TEJ SIYA- THE DESERT-ED VILLAGE

I began my Camel ride into the desert after a drive of 50km from the city of Jaisalmer. We were four tourists – me, Amedeo and two really old Germans – Christian and Heinz. There is nothing much, in fact nothing at all that you will see on your way to the dunes of Thar from the city. All you can do is ponder over the vastness of the barren lands that come en route. Also you won’t even blink your eyes considering the speed of the Mahindra Jeep even when there is vehicle from the opposite direction on the thin one lane road.
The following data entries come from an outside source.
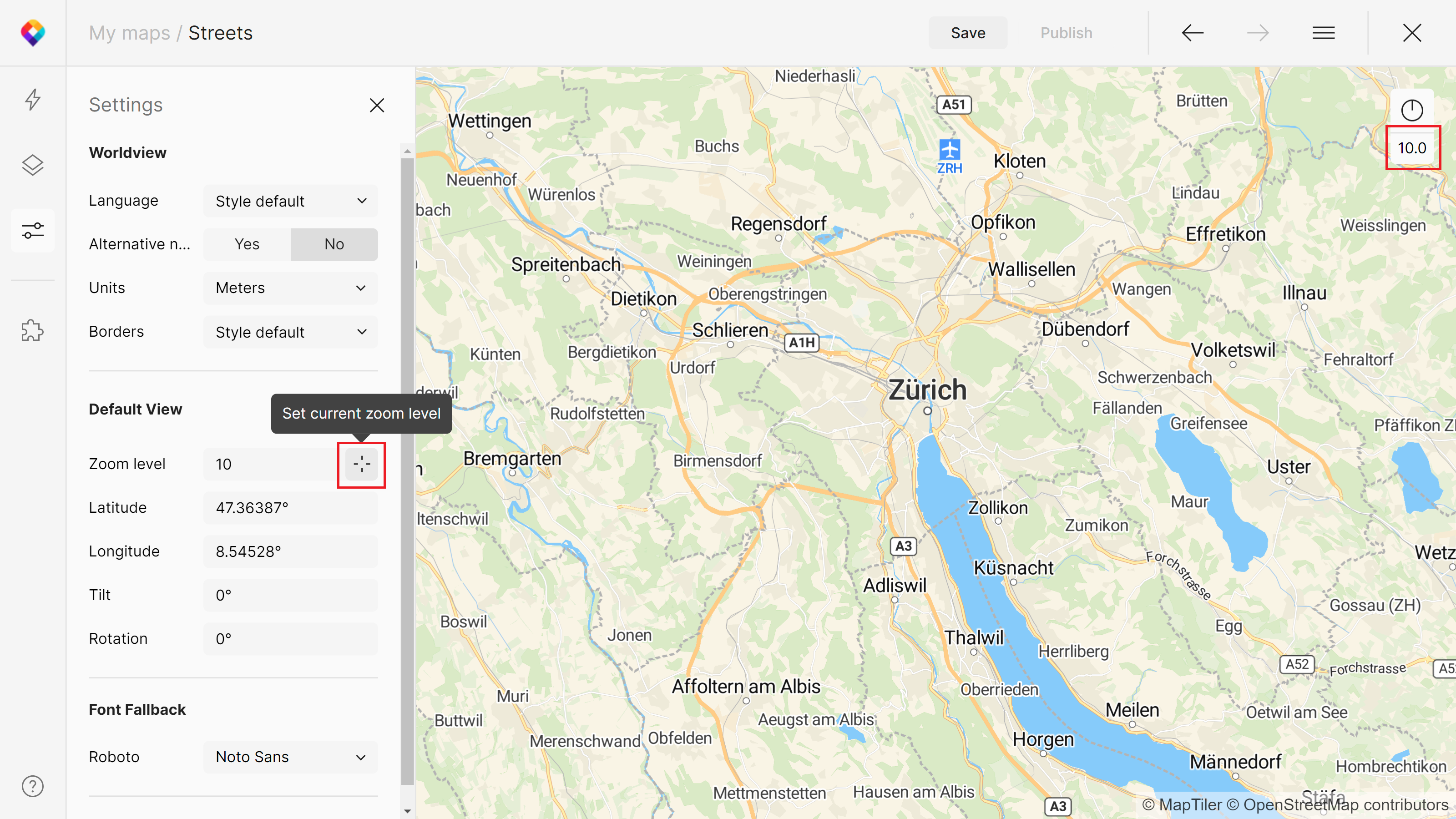Expand the Language dropdown
The image size is (1456, 819).
coord(291,200)
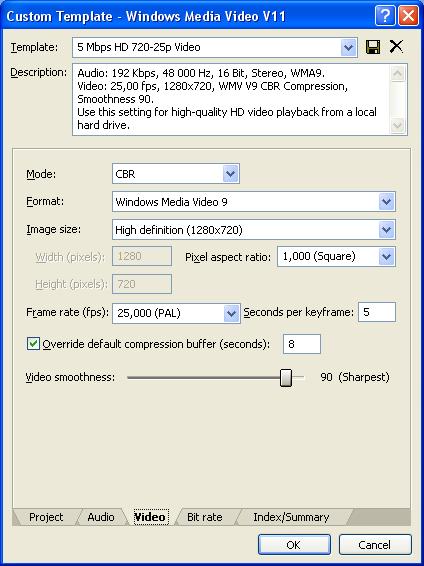424x566 pixels.
Task: Open the Format dropdown
Action: 386,201
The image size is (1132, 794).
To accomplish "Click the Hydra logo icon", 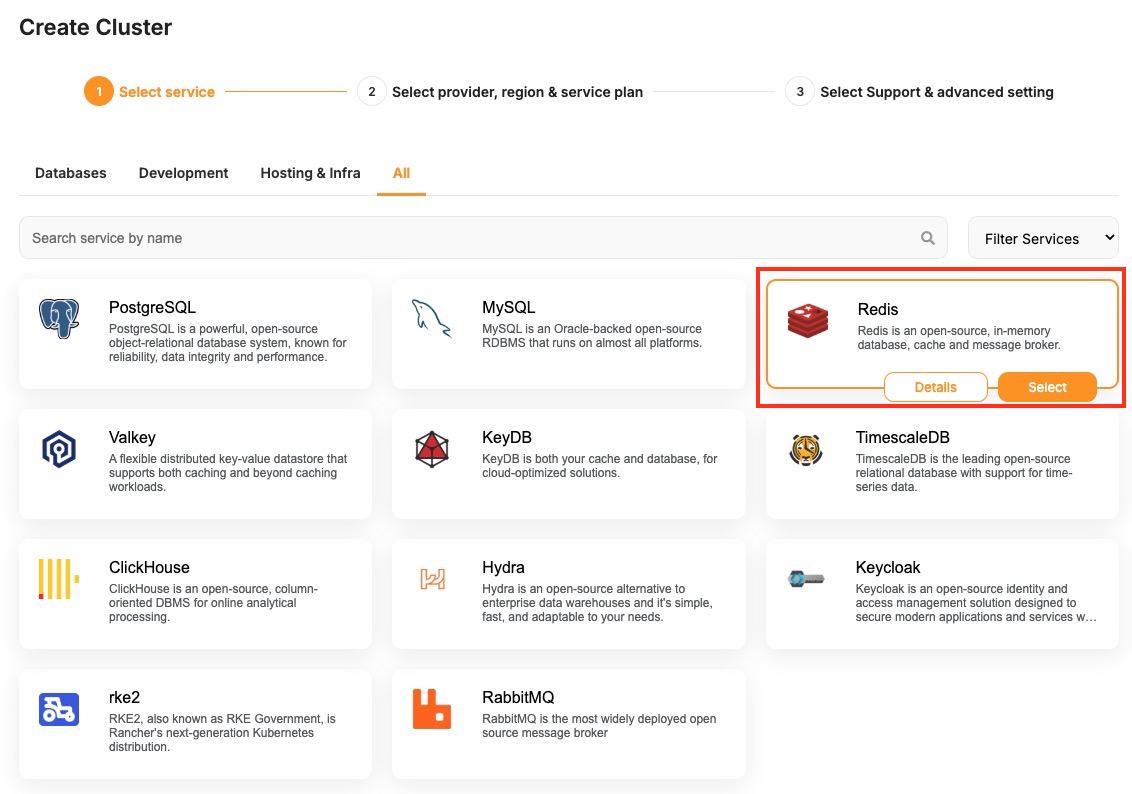I will (432, 579).
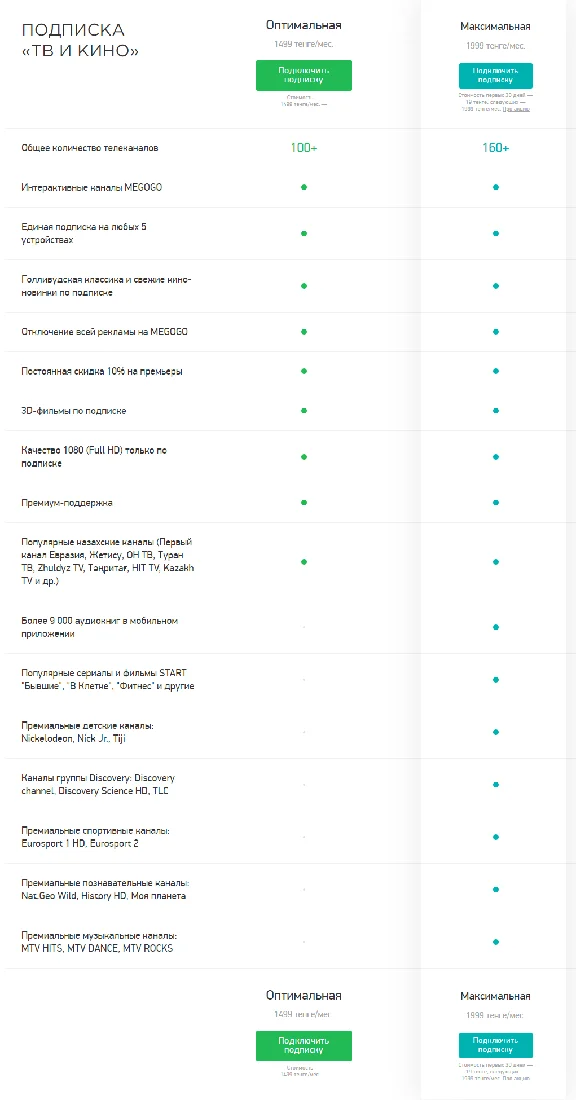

The driver – Babu Singh Ji, proud of his skills, giving a twist to his big black moustache every time the two Germans in their late 60s squeal because of his fearsome driving.

As we reached the beginning of the sand dunes in the desert after about an hour’s drive, our hauling vehicle changed to a Camel-the ship of the desert. So two Camel-men: Narender Singh and Amey Singh took us on four Camels; late in the afternoon at about 4pm. Narender was 18 years old while Amey, just 13 was just starting his career as a Camel-man.

We started our journey on Camel backs riding through the barren lands and cactus plants. After about an hour of ride on the hump, we were crossing a small village called TEJ SIYA of about 40-50 people and decided to take a break.

The people of the village, like most others in and around Jaisalmer, were pretty used to seeing tourists. As we entered the small village, we could see that it only had mud houses and the most wealthy owned 3-5 goats but no camels. But still the big-hearted people find just enough to feed the stray dogs or make them their pets.

The ladies in the diminutive village invited us in their petite mud homes, with no electricity, for tea or coffee, mostly in the expectation that the foreign tourists would give them some sort of “inaam”. This was one of the only sources of income for some of them as about 20-25 foreign tourists visit the place each day!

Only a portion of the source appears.